__AUSZUG__:
▶

Geschrieben am 28-01-2008

Mainz (ots) - Regierungsbildung in Hessen? - Das kann dauern; denn
nichts und niemand kann den amtierenden Ministerpräsidenten zwingen,
seinen Stuhl zu räumen, es sei denn, eine Mehrheit im Landtag. Und
genau die ist nicht in Sicht. Am Ende eines ungewöhnlichen Wahltags
schaffte sogar auch noch die Linke den Sprung über die
Fünf-Prozent-Hürde, was die Verhältnisse zusätzlich verkomplizierte.
Aber nicht nur für die unmittelbar betroffenen Politikerinnen und
Politiker war der Sonntagabend ein Krimi, weil spannend bis zum
allerletzten Augenblick. Auch für die Medien, die Zeitungen zumal,
die ja irgendwann gedruckt werden müssen, um zum Leser zu gelangen,
war das der Horror pur: Selbst das einzige Faktum, das in der
Gesamtbetrachtung unumstößlich festzustehen schien - Stimmenmehrheit
für die SPD - kippte im letzten Augenblick zugunsten der CDU. Roland
Koch hat damit ein nicht gering zu schätzendes Argument. Denn trotz
schwerster Verluste hat seine Partei immer noch die meisten Stimmen
bekommen. Was das wert ist, muss sich erst noch zeigen. Außer der FDP
steht kein Partner zur Verfügung; jedenfalls keiner für eine CDU mit
Koch. Wohlweislich hat sich an dieser Stelle auch SPD-Chef Beck nur
sehr vorsichtig geäußert. Er beharrt auf seiner Absage an die
Linkspartei, weiß zugleich, dass die FDP in eine Ampel schwer
einzubinden sein wird, was eine Große Koalition durchaus als
realistisch erscheinen ließe. Aber halt ohne Koch, der spätestens
nach seinem Wahlkampfgepolter in roten (wie in grünen) Augen als
unerwünscht gilt.

◀

__BEREITGESTELLTES MATERIAL__:

▶

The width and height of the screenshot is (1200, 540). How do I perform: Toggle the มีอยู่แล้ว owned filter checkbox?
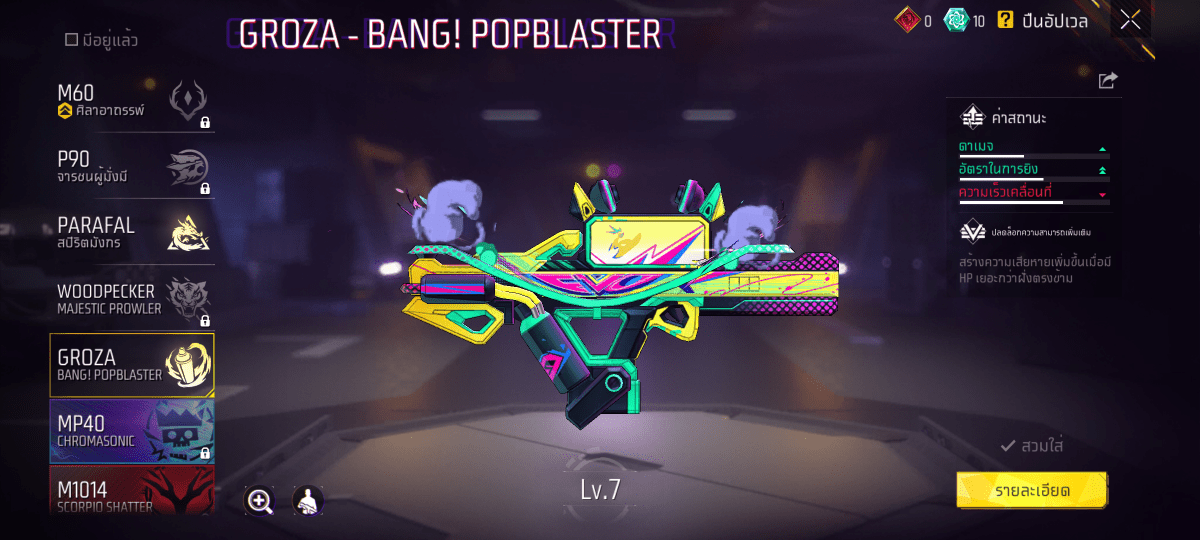pos(72,40)
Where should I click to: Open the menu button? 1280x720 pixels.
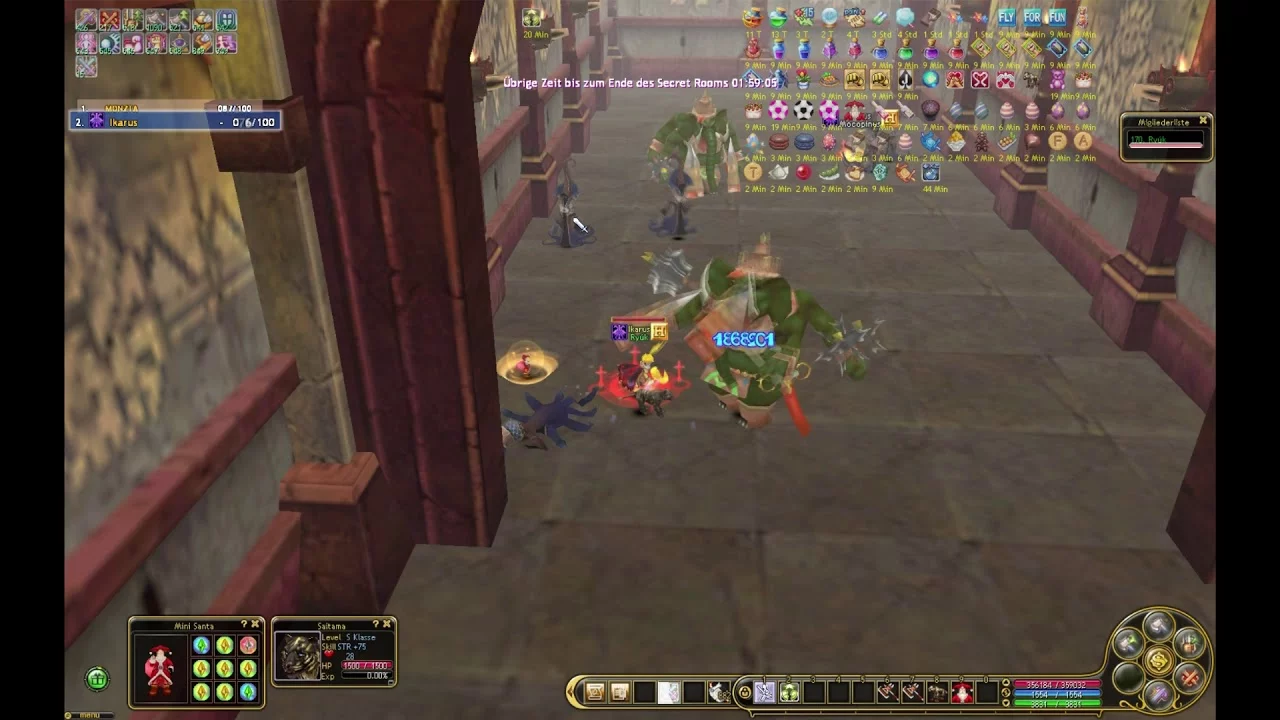(x=88, y=714)
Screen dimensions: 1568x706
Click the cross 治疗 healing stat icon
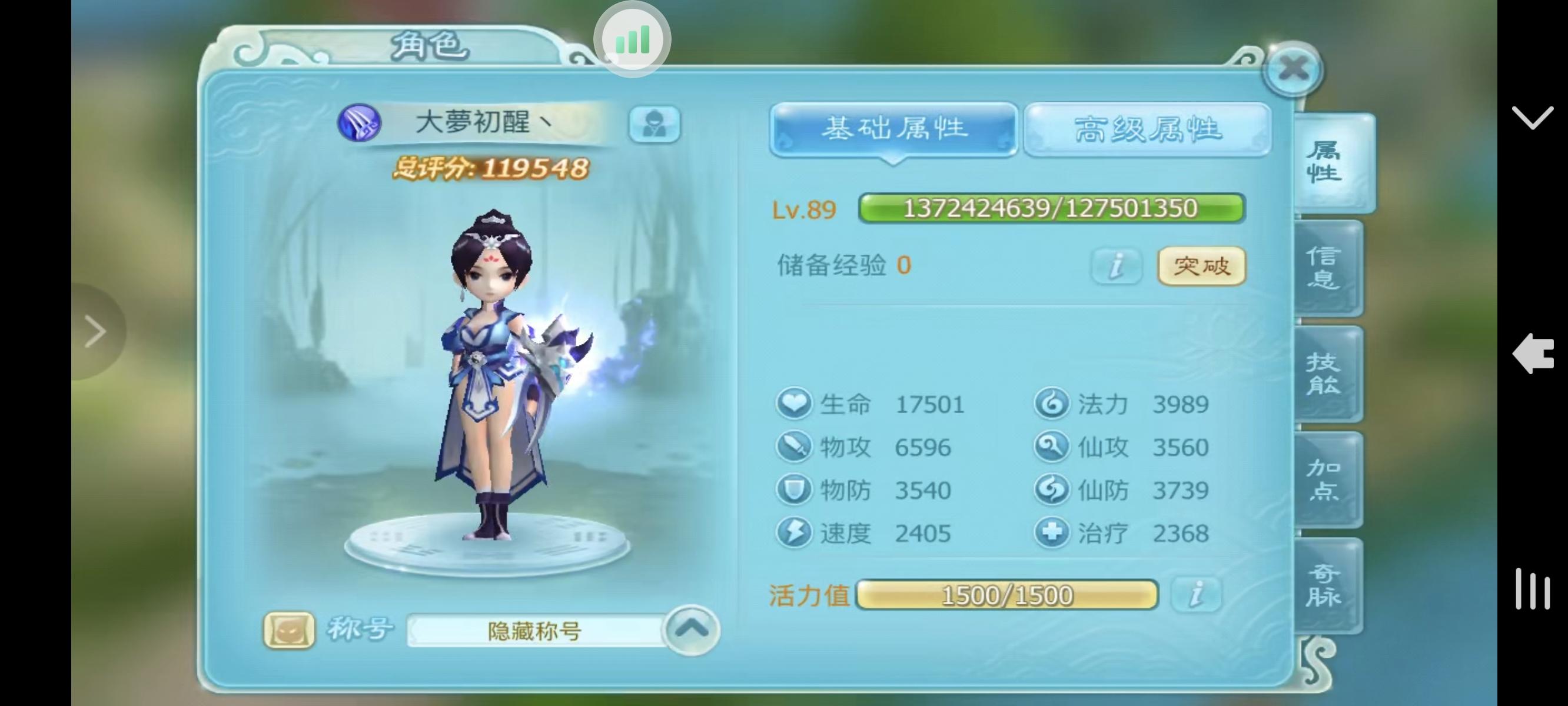click(1052, 534)
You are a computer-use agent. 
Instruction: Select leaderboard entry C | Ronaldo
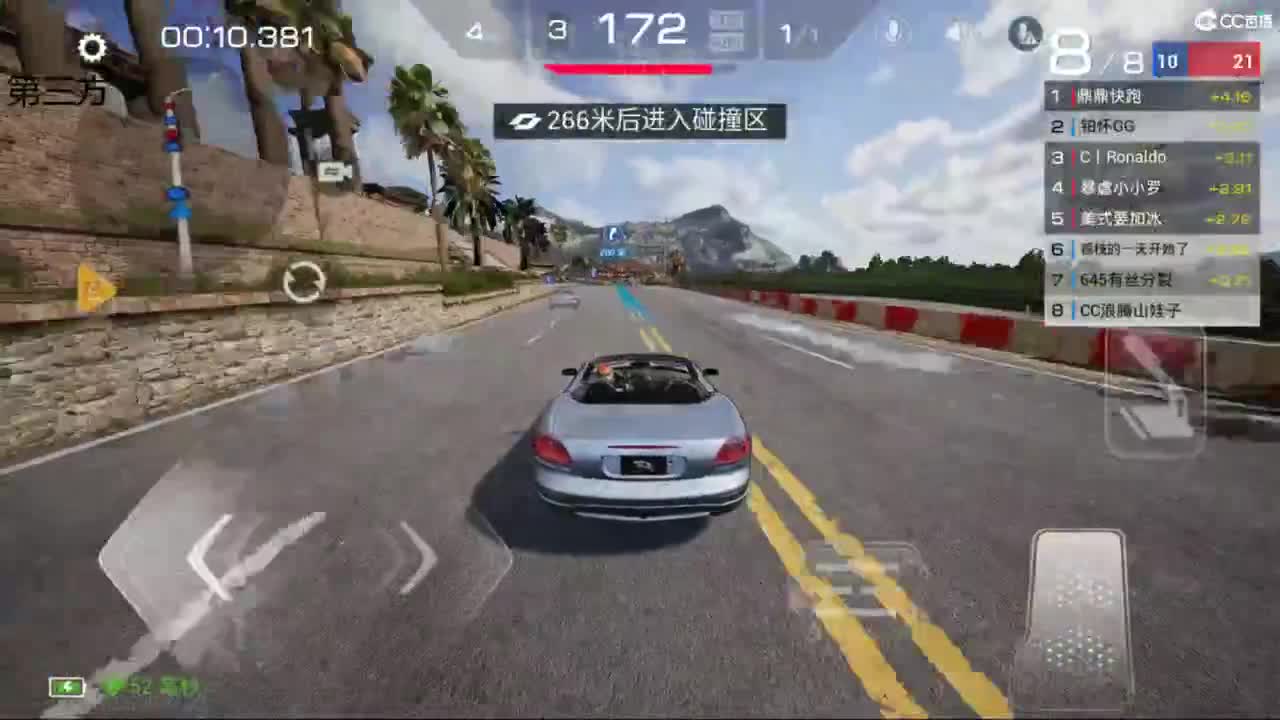pyautogui.click(x=1150, y=157)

◀

__SCHRIFTLICHE AUFGABEN__:
A. Geben Sie den Auszug zur Regierungsbildung in Hessen wörtlich wieder, beginnend bei „Geschrieben am 28-01-2008“ und endend bei „Verhältnisse zusätzlich verkomplizierte.“.
B. Fahren Sie mit dem Auszug zur Regierungsbildung in Hessen fort und setzen Sie unmittelbar nach seinem letzten Satz ein.
Das Material ist eigenständig und gehört nicht zum Auszug.

__DIE ANTWORTEN__:
A.
Geschrieben am 28-01-2008

Mainz (ots) - Regierungsbildung in Hessen? - Das kann dauern; denn
nichts und niemand kann den amtierenden Ministerpräsidenten zwingen,
seinen Stuhl zu räumen, es sei denn, eine Mehrheit im Landtag. Und
genau die ist nicht in Sicht. Am Ende eines ungewöhnlichen Wahltags
schaffte sogar auch noch die Linke den Sprung über die
Fünf-Prozent-Hürde, was die Verhältnisse zusätzlich verkomplizierte.

B.
Heftiges Ringen überall
Das Ergebnis dieser Hessen-Wahl wird aber nicht nur die Diskussion
auf allen Ebenen zwischen den Parteien bestimmen, auch partei-intern
wurde am Tag danach schon heftig gerungen, am meisten wohl in der
FDP, die nur zu gerne auf die Regierungsbank zurückgekehrt wäre, wenn
auch an der Seite eines anderen Partners. Ähnlich sieht es bei den
Grünen aus, die sich vor allem an die Liberalen im Rahmen einer Ampel
sehr gewöhnen müssten. Für die SPD bedeutete diese Variante zugleich
ein Maximum an Machtverzicht in einer von ihr geführten Regierung.
Auch das spräche eher für Schwarz-Rot respektive Rot-Schwarz.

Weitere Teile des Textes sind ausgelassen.